Do this >> Copy the records verbatim, starting at the line containing "Where should I click to: Select the" and ending at the line containing "Action: pos(141,357)".

Data supplied >>

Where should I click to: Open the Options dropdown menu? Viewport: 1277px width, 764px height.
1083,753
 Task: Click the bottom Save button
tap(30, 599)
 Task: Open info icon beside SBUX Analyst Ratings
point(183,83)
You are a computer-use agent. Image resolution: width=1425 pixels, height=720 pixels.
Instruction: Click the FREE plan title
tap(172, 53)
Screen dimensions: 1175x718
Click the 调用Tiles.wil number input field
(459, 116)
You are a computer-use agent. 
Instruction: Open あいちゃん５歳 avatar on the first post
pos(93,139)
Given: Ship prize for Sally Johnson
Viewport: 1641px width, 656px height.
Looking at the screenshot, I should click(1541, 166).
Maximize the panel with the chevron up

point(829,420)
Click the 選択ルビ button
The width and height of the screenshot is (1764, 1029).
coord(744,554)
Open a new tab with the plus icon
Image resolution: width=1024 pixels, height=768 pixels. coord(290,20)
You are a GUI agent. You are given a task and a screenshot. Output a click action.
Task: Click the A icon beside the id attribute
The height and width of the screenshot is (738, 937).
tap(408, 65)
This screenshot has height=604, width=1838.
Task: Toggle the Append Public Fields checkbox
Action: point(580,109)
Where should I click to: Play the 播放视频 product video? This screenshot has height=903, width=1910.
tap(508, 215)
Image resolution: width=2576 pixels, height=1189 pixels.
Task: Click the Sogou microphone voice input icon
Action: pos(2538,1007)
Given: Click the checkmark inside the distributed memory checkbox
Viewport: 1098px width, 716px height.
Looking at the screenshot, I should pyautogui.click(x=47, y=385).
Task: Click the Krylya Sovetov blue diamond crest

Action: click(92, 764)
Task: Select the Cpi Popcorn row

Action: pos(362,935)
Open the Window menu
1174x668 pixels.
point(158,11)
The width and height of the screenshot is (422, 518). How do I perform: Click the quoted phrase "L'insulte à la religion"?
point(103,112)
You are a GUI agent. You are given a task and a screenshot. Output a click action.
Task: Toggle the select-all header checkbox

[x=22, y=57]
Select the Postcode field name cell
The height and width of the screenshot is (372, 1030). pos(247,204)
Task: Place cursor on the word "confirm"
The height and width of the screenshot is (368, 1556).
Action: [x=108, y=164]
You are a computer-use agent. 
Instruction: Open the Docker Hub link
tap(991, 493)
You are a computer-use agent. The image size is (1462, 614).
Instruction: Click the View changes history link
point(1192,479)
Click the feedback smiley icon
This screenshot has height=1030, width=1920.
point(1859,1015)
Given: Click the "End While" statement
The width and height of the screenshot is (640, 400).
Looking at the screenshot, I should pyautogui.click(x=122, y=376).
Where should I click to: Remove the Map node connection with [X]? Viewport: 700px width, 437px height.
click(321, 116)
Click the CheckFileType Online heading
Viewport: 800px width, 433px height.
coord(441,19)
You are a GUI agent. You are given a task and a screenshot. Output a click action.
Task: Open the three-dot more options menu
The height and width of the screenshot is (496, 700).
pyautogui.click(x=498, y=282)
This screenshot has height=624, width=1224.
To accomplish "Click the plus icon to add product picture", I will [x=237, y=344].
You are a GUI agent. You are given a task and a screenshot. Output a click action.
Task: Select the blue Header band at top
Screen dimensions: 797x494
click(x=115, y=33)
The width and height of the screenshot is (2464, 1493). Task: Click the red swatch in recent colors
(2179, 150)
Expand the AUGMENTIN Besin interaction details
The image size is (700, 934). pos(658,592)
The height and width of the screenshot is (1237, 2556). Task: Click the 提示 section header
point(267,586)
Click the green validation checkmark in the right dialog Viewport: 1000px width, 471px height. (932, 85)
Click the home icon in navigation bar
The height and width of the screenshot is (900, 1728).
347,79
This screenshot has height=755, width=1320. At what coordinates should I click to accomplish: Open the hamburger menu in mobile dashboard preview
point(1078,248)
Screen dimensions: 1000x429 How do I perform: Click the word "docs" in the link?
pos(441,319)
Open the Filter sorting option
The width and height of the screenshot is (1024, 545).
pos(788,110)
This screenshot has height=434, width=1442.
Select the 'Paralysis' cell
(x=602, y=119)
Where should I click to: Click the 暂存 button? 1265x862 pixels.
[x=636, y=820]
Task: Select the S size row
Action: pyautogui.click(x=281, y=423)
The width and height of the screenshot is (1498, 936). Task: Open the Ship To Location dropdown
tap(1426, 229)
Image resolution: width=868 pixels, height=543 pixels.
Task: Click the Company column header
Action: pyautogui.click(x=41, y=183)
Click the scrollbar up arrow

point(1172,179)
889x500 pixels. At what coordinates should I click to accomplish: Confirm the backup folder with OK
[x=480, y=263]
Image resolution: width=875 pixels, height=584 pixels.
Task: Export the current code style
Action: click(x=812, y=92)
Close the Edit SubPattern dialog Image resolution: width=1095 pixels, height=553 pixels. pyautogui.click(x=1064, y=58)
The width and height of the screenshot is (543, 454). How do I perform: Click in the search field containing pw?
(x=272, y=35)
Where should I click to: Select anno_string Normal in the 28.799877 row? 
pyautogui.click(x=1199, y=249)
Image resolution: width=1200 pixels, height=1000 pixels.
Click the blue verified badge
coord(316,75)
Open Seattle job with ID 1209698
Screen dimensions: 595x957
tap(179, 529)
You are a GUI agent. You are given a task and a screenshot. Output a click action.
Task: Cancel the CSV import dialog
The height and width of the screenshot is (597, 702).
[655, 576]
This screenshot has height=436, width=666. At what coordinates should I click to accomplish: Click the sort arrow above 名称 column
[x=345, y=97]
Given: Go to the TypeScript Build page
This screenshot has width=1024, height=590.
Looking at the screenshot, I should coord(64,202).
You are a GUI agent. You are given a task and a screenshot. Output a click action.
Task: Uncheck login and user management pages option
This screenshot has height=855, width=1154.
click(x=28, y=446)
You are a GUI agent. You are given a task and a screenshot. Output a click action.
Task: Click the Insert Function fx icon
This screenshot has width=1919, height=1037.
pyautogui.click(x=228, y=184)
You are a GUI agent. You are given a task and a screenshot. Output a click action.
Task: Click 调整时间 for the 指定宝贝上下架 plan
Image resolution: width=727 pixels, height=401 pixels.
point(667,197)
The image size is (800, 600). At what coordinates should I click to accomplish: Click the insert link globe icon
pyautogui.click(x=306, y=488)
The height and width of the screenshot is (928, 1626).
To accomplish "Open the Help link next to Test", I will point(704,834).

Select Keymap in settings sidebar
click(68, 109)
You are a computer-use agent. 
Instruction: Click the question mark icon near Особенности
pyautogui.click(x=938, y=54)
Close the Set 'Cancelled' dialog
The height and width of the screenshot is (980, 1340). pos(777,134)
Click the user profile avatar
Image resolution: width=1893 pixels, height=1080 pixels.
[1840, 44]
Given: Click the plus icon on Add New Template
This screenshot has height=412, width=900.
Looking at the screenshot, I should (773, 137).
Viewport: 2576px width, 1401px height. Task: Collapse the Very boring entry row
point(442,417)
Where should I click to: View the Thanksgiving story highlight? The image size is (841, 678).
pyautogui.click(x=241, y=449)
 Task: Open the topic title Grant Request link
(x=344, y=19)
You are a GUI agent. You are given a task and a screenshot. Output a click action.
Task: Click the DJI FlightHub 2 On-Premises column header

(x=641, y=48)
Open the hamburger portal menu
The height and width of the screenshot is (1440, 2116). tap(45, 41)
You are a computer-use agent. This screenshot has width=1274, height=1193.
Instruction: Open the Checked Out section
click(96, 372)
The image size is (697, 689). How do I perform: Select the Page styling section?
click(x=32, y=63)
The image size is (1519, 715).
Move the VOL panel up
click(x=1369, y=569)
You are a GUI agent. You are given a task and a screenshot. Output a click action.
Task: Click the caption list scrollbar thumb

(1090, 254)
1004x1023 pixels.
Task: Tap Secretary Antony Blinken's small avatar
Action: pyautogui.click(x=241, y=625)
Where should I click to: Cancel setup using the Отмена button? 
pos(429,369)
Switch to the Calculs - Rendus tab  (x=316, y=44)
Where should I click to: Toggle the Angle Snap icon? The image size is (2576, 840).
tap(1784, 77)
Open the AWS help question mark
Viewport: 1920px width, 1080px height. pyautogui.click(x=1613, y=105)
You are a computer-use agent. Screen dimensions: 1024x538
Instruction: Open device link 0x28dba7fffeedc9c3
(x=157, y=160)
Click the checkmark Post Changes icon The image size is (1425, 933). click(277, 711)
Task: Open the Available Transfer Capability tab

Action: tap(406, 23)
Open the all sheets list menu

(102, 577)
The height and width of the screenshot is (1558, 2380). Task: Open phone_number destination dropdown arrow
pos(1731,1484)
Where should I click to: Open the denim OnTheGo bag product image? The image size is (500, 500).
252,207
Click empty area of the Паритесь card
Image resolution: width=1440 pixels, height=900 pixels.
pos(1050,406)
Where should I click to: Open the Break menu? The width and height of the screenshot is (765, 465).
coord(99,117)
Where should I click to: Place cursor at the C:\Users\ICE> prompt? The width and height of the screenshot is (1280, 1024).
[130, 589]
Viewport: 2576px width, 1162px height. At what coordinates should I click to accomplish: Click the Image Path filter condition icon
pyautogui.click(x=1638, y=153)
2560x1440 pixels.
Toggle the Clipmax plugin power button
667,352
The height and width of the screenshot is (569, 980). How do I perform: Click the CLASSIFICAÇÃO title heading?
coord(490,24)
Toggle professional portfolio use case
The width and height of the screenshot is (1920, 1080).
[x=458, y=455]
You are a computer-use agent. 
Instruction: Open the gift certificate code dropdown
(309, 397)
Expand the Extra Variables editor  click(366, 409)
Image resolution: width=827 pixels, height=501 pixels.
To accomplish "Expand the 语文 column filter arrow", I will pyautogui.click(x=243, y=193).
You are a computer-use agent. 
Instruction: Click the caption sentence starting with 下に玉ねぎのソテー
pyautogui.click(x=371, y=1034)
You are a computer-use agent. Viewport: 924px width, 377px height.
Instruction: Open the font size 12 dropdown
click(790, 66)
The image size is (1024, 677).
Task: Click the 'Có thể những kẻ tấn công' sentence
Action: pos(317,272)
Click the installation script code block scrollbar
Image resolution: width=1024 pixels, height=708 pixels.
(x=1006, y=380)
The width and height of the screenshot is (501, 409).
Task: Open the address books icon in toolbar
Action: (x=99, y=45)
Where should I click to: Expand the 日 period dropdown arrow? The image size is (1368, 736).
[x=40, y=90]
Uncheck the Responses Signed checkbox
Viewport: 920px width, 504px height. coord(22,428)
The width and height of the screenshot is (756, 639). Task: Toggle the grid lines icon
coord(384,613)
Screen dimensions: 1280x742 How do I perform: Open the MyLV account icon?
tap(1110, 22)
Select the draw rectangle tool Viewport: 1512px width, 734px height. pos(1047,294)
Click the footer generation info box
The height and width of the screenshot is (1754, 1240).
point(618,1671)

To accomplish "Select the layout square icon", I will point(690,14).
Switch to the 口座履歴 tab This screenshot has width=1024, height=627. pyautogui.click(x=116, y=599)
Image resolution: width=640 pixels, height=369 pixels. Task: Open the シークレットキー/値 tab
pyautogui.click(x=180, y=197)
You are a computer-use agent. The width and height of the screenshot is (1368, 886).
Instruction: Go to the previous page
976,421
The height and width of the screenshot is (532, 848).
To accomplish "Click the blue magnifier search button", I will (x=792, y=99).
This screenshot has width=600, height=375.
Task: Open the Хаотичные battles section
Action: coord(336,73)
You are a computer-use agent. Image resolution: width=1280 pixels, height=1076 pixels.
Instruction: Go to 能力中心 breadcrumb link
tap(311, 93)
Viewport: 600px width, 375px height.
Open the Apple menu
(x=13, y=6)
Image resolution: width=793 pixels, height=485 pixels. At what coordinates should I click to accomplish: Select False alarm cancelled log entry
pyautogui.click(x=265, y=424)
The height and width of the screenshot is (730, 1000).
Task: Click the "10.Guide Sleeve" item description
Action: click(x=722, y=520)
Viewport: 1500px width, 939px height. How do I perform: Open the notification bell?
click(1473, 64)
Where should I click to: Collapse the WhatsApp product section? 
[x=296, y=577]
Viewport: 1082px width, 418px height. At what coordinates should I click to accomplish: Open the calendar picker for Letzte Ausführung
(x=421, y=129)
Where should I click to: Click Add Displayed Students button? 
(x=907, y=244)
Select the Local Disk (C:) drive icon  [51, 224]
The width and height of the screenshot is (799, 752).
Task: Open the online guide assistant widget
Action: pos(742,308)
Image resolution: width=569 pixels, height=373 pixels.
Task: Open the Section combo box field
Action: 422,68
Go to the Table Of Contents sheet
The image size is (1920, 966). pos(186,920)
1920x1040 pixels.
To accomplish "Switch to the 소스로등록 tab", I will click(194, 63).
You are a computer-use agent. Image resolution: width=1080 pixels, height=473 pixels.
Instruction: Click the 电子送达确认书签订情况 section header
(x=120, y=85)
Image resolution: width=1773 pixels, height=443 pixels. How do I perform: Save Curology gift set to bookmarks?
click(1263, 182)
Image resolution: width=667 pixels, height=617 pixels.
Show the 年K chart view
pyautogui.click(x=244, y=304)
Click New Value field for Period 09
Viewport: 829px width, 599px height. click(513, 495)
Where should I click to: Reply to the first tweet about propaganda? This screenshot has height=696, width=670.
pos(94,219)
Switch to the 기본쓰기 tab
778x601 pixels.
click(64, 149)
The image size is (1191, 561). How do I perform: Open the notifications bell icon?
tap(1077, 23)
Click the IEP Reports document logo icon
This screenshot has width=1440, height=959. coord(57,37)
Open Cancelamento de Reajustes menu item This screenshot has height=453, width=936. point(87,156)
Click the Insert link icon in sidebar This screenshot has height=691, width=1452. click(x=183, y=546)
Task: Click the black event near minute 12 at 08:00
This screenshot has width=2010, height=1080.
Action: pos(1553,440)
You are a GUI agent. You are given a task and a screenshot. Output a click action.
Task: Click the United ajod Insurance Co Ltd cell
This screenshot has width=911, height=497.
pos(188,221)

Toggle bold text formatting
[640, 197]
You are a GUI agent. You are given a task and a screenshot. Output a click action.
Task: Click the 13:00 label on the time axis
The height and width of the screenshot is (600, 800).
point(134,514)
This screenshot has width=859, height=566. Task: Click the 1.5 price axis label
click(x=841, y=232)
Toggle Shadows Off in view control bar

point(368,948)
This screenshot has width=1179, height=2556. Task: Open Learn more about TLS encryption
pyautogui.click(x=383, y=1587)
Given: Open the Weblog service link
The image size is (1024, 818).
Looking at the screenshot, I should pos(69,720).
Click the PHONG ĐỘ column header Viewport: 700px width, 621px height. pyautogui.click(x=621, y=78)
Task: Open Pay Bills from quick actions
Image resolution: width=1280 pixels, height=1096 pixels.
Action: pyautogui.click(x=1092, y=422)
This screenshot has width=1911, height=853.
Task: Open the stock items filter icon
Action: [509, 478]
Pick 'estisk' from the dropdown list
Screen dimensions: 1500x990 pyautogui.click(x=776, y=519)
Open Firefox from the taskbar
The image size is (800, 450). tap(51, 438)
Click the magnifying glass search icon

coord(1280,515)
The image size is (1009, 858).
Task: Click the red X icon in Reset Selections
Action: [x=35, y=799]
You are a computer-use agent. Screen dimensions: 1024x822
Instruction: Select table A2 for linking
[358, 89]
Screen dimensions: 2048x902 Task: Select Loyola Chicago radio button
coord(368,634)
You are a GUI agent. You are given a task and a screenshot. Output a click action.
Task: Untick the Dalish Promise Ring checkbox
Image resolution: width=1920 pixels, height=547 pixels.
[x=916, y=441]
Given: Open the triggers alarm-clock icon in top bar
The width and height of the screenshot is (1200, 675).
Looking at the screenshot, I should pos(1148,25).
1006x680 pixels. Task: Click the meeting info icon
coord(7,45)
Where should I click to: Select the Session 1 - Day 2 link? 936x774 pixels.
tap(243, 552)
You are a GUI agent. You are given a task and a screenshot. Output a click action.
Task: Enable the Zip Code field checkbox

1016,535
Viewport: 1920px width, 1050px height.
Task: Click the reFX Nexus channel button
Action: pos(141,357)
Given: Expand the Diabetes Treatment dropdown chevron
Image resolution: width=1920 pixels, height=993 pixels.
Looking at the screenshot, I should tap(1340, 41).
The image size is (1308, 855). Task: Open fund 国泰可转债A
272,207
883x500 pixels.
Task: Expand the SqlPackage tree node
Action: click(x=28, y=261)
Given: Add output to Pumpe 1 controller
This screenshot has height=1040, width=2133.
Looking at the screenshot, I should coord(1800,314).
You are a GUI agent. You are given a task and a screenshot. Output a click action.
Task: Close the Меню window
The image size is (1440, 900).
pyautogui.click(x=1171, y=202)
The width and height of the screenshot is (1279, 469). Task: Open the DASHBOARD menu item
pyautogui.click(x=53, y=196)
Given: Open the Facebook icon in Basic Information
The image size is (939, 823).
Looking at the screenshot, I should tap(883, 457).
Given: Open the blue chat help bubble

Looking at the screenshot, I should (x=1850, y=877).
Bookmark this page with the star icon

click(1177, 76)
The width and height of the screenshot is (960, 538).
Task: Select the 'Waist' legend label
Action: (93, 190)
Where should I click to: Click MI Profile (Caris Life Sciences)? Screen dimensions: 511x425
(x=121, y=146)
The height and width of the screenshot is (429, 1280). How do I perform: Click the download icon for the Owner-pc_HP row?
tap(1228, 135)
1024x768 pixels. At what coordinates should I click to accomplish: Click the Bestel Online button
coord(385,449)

Output for this task >>
Where should I click to: Select the Session 1 - Day 2 link? 936x774 pixels.
tap(243, 552)
You are a GUI agent. You are given a task and a screenshot. Output a click action.
Task: Enable the Zip Code field checkbox

1016,535
Viewport: 1920px width, 1050px height.
Task: Click the reFX Nexus channel button
Action: pos(141,357)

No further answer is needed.